Bild: Kinder ganztags in die Schule schicken? Das ist neben der praktischen imm…
Paris/Warschau taz | Bei den Sondierungen zu einer möglichen
Jamaika-Koalition sprechen sich sowohl Grüne als auch Union und FDP [1][für
ein Recht auf ganztägige Betreuung von Grundschulkindern] aus.
Grundsätzlich. Sollte es umgesetzt werden, wäre das ein Paradigmenwechsel
in Deutschland. In den Nachbarländern Polen und Frankreich ist die
Ganztagsbetreuung längst Normalität – trotz ganz unterschiedlicher
politischer Hintergründe.
In Polen will man zurück zum sozialistischen Modell
Polens Schulsystem entwickelte sich nach der Reform im Jahre 1999 zu einem
der besten Europas. Das liegt vor allem daran, dass den einzelnen Schulen
ein großer Spielraum gelassen wurde, um neben dem verbindlichen Lehrstoff
weitere Angebote zu entwickeln. Da wichtige Prüfungen zentral organisiert
sind, können die Leistungen der Schüler und Schülerinnen in ganz Polen
miteinander verglichen werden. Im Ranking „Welche Schule bereitet die
Kinder am besten auf die Prüfungen vor?“ konkurrieren die Schulen
miteinander. So bieten die meisten der inzwischen wieder achtjährigen
Grundschulen Hausaufgabenbetreuung an, zusätzliches Sporttraining und Kurse
zur Vorbereitung auf prestigeträchtige Lern-Olympiaden. Das sorgt auch
dafür, dass die meisten Schulen Polens heute Ganztagsschulen sind.

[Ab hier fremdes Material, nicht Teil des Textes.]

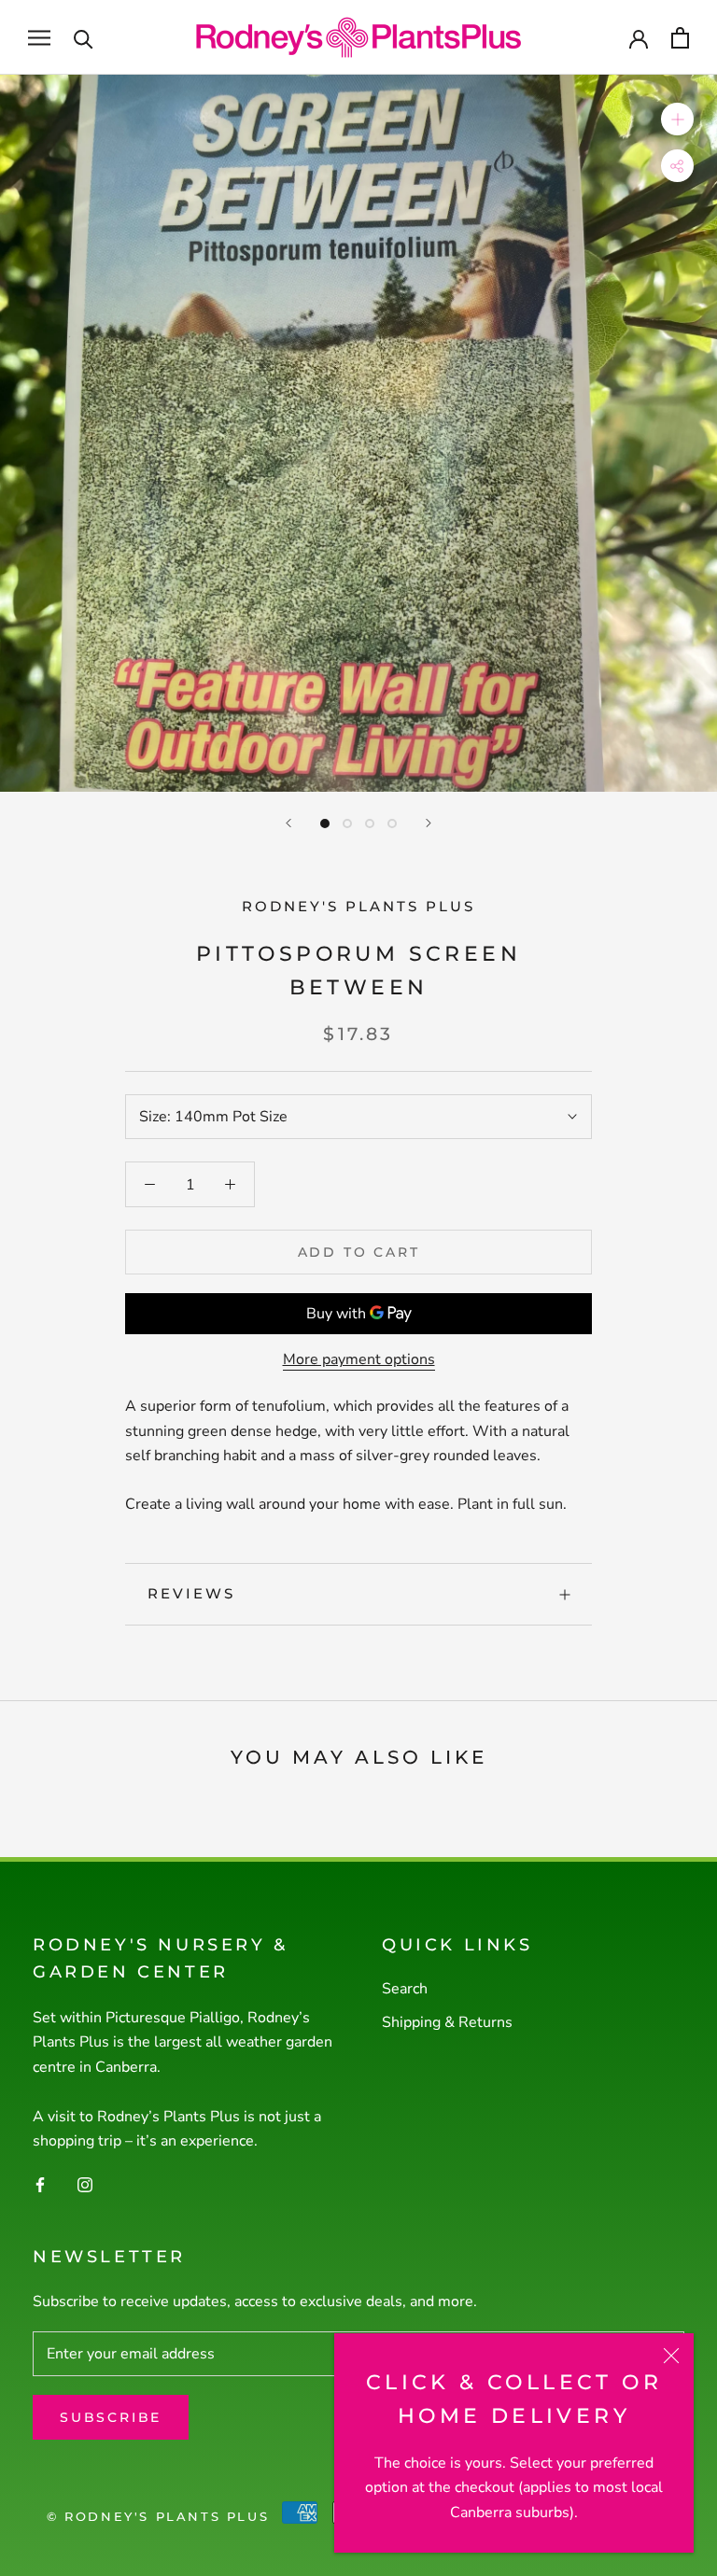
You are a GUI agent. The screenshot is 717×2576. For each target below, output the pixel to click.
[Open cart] (680, 38)
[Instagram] (84, 2184)
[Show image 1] (325, 823)
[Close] (671, 2355)
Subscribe (111, 2417)
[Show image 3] (369, 823)
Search (405, 1988)
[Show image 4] (392, 823)
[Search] (83, 38)
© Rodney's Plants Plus (158, 2516)
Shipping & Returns (447, 2022)
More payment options (359, 1359)
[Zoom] (677, 119)
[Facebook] (40, 2184)
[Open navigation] (39, 37)
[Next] (428, 823)
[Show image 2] (347, 823)
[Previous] (288, 823)
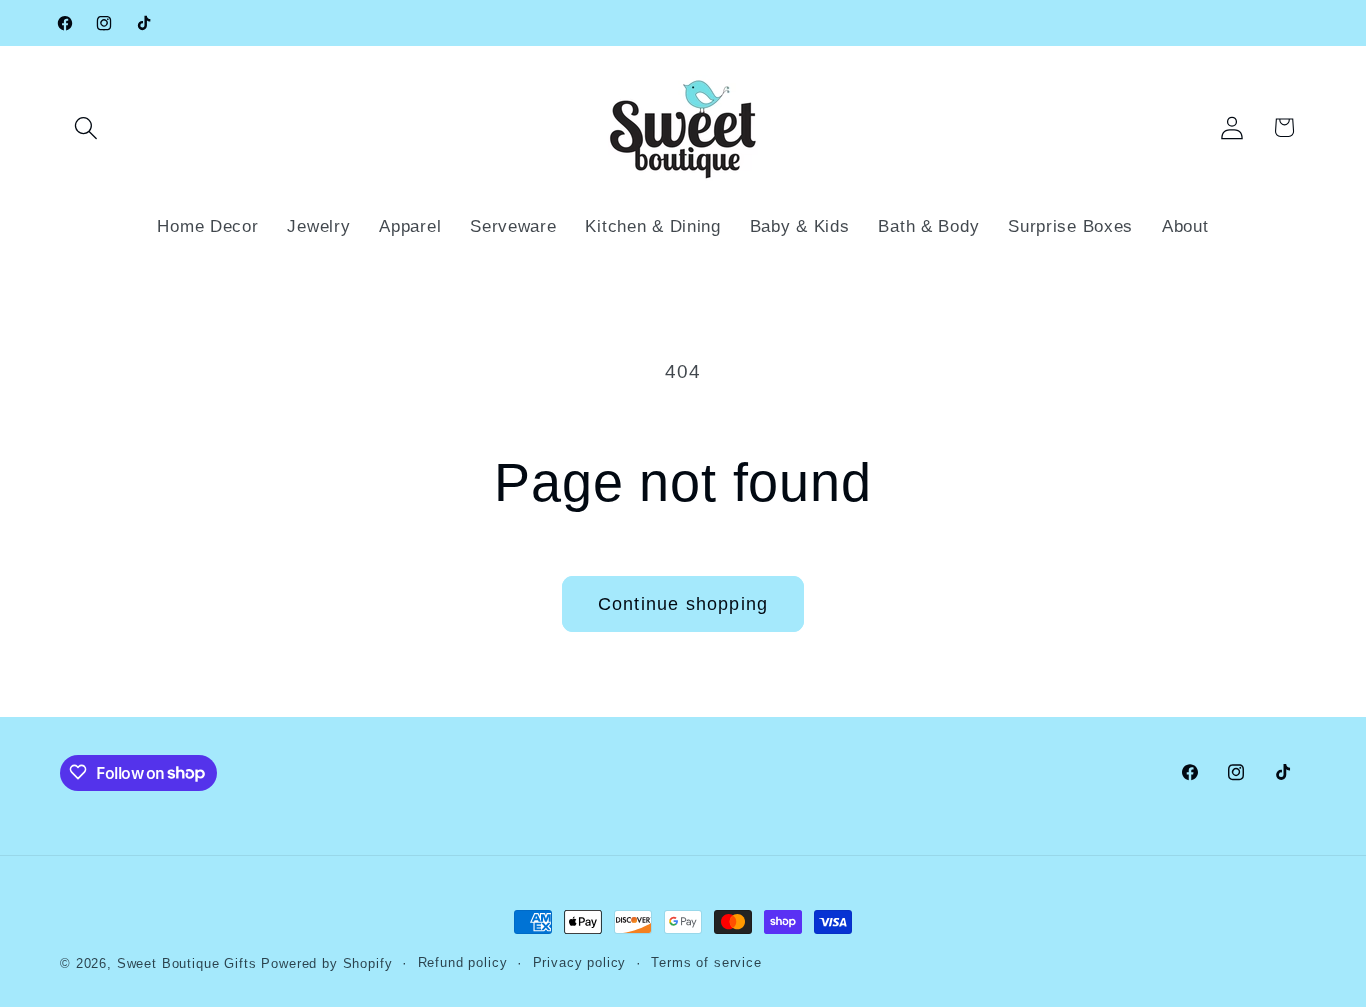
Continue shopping (683, 604)
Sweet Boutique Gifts (187, 963)
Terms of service (706, 962)
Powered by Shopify (326, 963)
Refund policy (463, 962)
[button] (86, 127)
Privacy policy (580, 962)
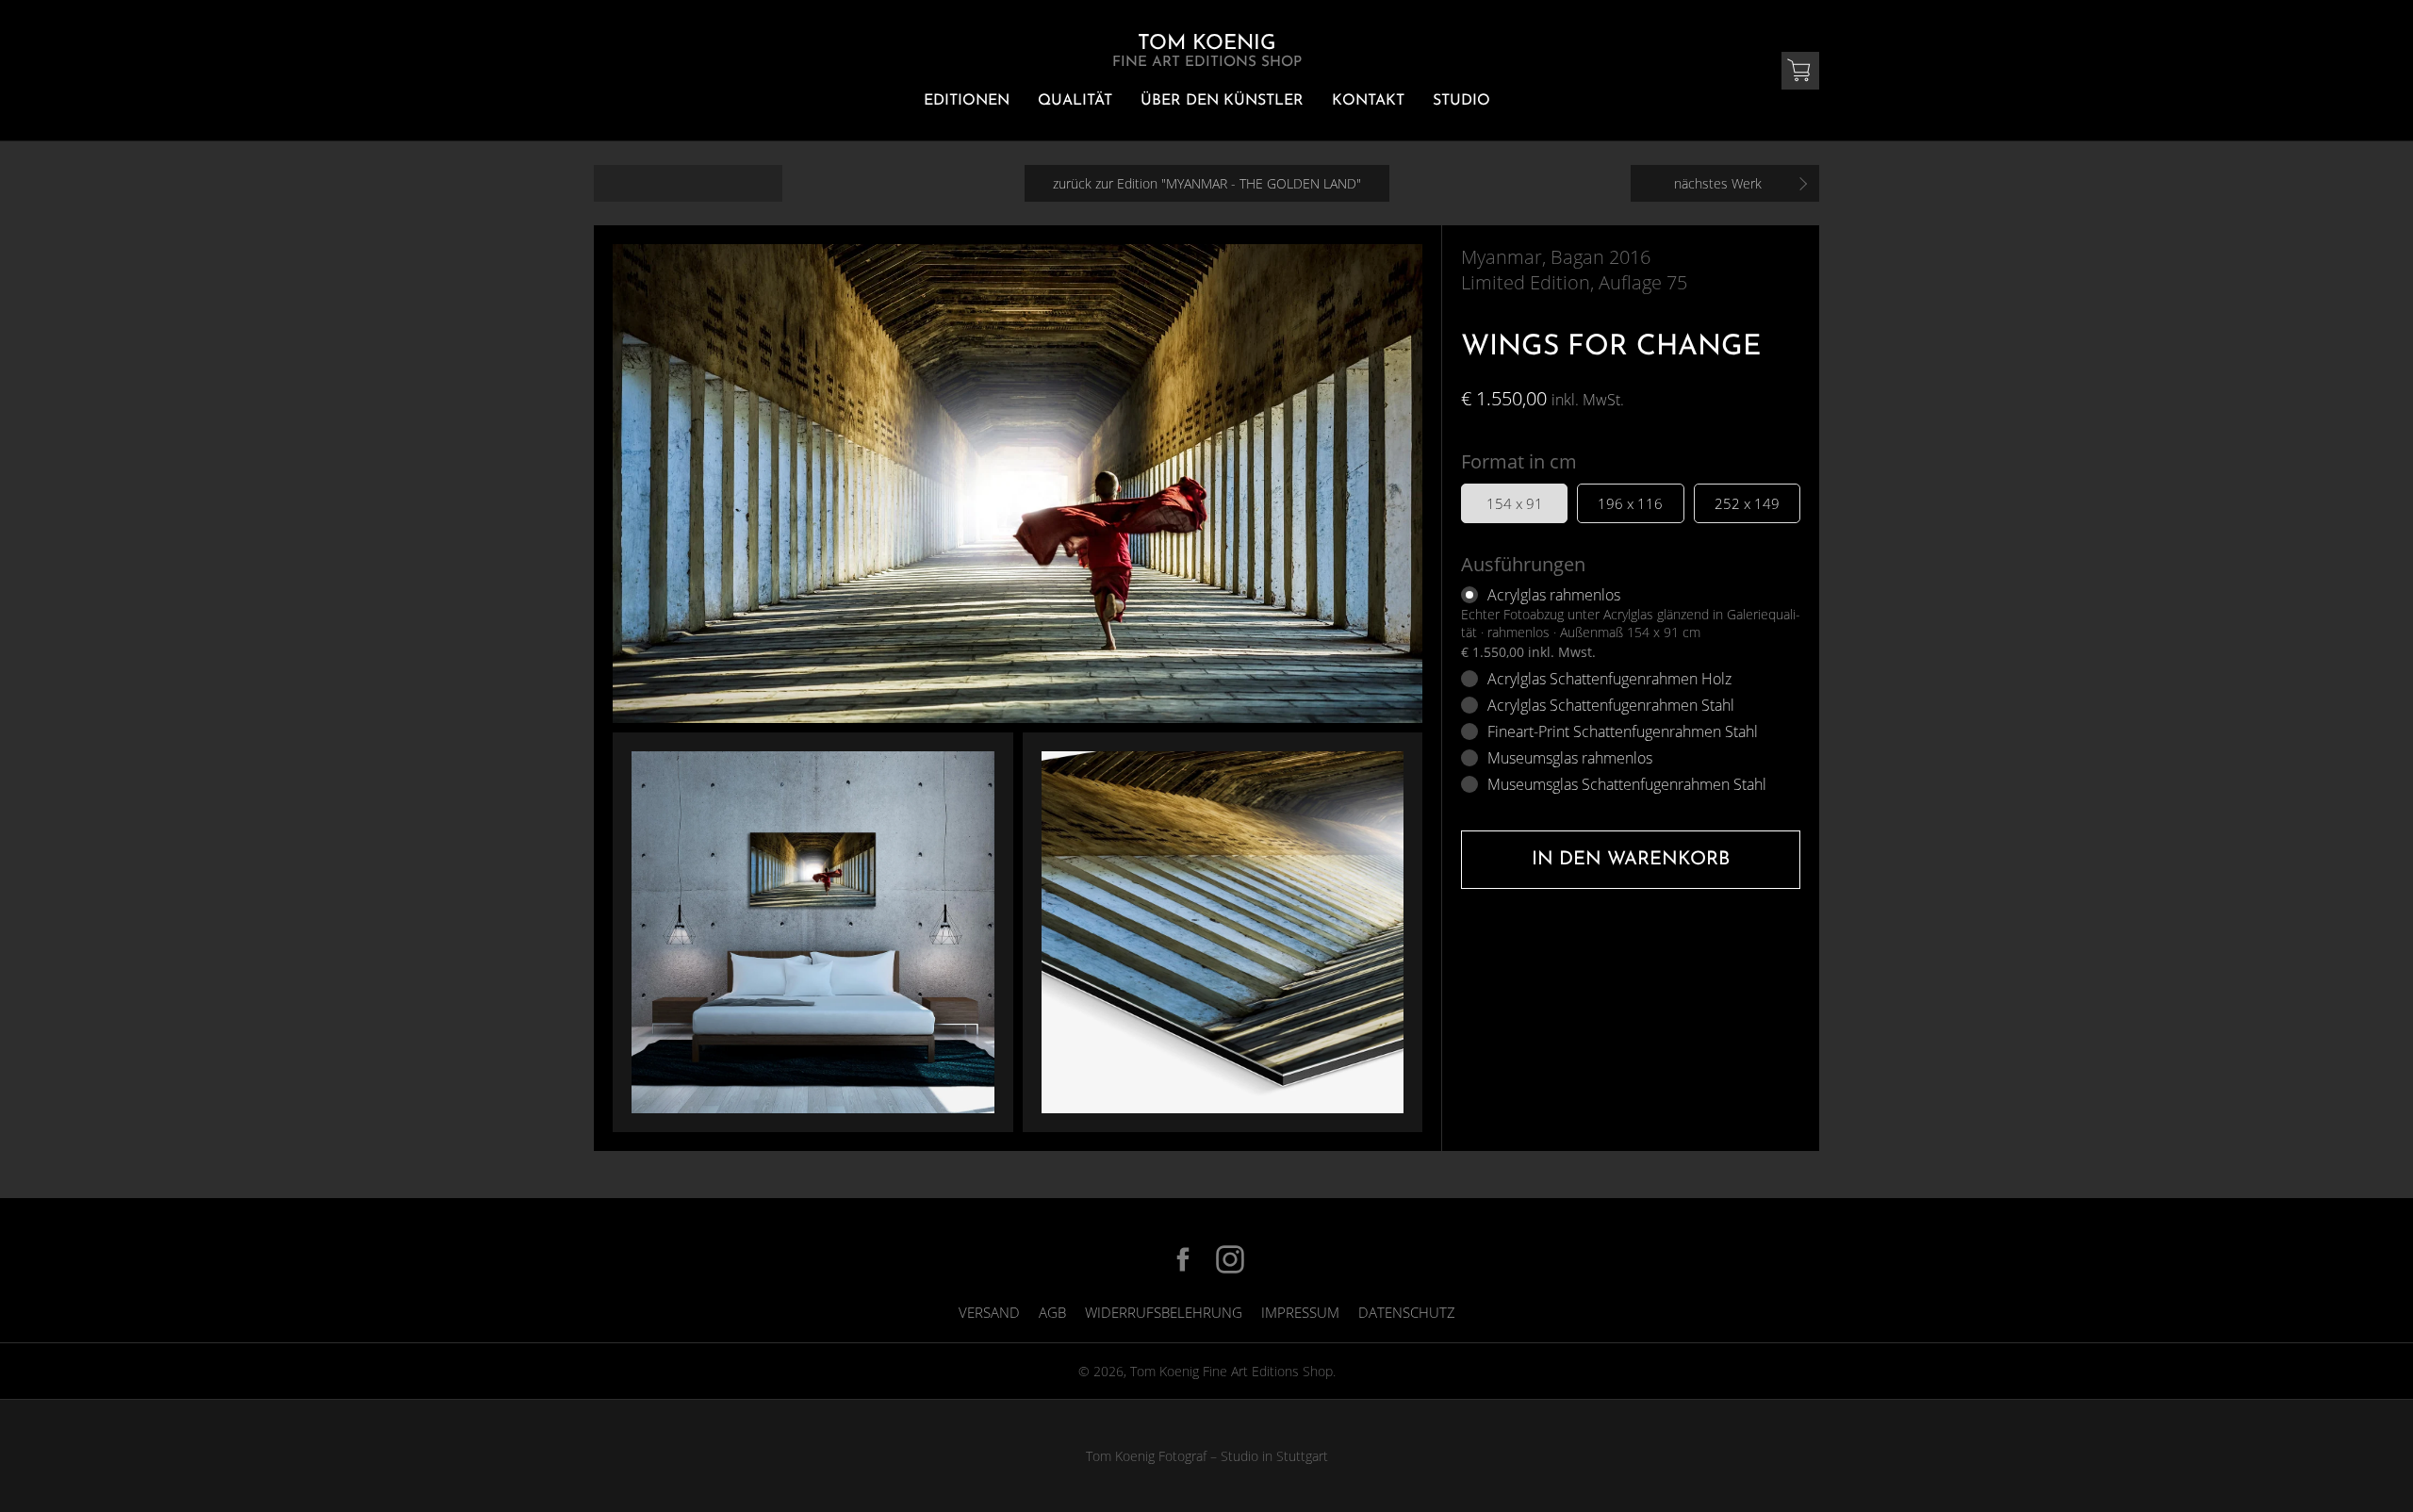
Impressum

Andererseits muss kein Kind den ganzen Tag in der Schule verbringen, wenn
es das nicht will oder die Eltern gemeinsame Ausflüge oder Unternehmungen
planen.
Die meisten Schulen Polens bemühen sich inzwischen, das zentral vorgegebene
Auswendiglernen eines großen Stoffpensums durch freiwillige Kunst-,
Theater- und Musik-Workshops zu ergänzen. Zudem nehmen die meisten Kinder
mit großer Begeisterung an Projektwochen, Festivals, Turnieren und
Ausflügen teil, die die Schulen zusätzlich organisieren. Denn für
Kreativität und eigenständiges Denken oder Problemlösen ist auf dem zentral
vorgegebenen Stundenplan kaum Platz.
Obwohl die Schulreform von 1999, die ein dreigliedriges Schulsystem schuf –
mit sechsjähriger Grundschule, dreijähriger Mittelschule und dreijähriger
Ober- oder Berufsschule – sich in den letzten Jahren gut bewährt hat, was
auch zahlreiche internationale Leistungsvergleiche zeigen, behauptet die
derzeitige Regierung Polens das Gegenteil. Sie machte die Reform von 1999
rückgängig. In Zukunft soll es in Polen wieder ein zweigliedriges
Schulsystem geben mit einer achtjährigen Grundschule und einer
darauffolgenden vierjährigen Oberschule, die zum Abitur führt, oder einer
dreijährigen Berufsschule mit Berufsabschluss.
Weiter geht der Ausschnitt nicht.